Excerpted text:

I knew her circuitously through Debbie Reynolds,
for whom I wrote an autobiography (in collaboration with her of
course)
in the late
1980s. Debbie and Janet were both stars on the Metro-Goldwyn-Mayer
lot when they were in their late teens. Their mentor, Lillian
Burns Sidney, who was instrumental in hiring me to write Debbie’s
book, was for years the “acting coach” at Metro.
I put quotations around the term because there were a number
of stars
who took issue with her methods of coaching.
Nevertheless, “Burnsie,” as she was affectionately
known to the stable of “more stars than there are in heaven” had
the very respectful ear of Mr. Mayer, as he was referred to by
all who worked for him, and because of that for many many years
she was the highest paid (earning $100,000 in the 1940s – more
than a million in today’s dollars) and most powerful
woman executive in Hollywood (late 30s through the early 50s).

Direction A: Print the passage about Lillian Burns Sidney from "I knew her circuitously" up to and including "methods of coaching.".
Direction B: Proceed with the passage about Lillian Burns Sidney, writing on from its final sentence.
The rows that follow come from a separate source, unrelated to the passage about Lillian Burns Sidney.

[Records excerpted from a collection]
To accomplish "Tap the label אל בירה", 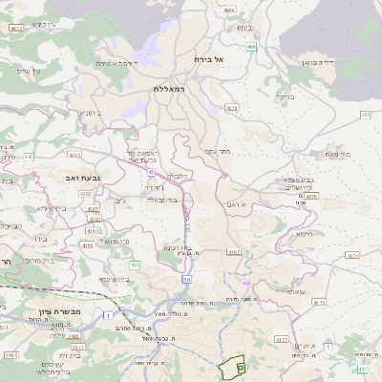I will point(205,59).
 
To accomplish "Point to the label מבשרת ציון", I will point(37,310).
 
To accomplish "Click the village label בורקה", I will point(284,96).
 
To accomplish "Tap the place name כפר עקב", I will point(218,151).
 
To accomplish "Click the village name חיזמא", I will point(305,233).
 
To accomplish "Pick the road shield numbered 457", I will point(367,115).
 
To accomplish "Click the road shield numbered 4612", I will point(16,29).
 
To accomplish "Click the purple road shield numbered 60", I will point(245,284).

Output A:
I knew her circuitously through Debbie Reynolds,
for whom I wrote an autobiography (in collaboration with her of
course)
in the late
1980s. Debbie and Janet were both stars on the Metro-Goldwyn-Mayer
lot when they were in their late teens. Their mentor, Lillian
Burns Sidney, who was instrumental in hiring me to write Debbie’s
book, was for years the “acting coach” at Metro.
I put quotations around the term because there were a number
of stars
who took issue with her methods of coaching.

Output B:
As the
wife for three decades (40s, 50s, and 60s through the early
70s) of director George Sidney, she wielded a social power
in the
film community too.
George Sidney dumped Lillian very unceremoniously after the
death of their friend Edward G. Robinson, and married his widow
Jane.
Jane had been a receptionist here in New York for a designer
named Nettie Rosenstein who catered to society and movie stars.
The first
Mrs. Robinson, Gladys, who, like a lot of Hollywood women,
used to come East to buy her wardrobes, and took a liking to
Jane whom
she invited to visit her and her husband in Beverly Hills.
Jane accepted the invitation and ultimately moved in, ending
the first
Robinson marriage.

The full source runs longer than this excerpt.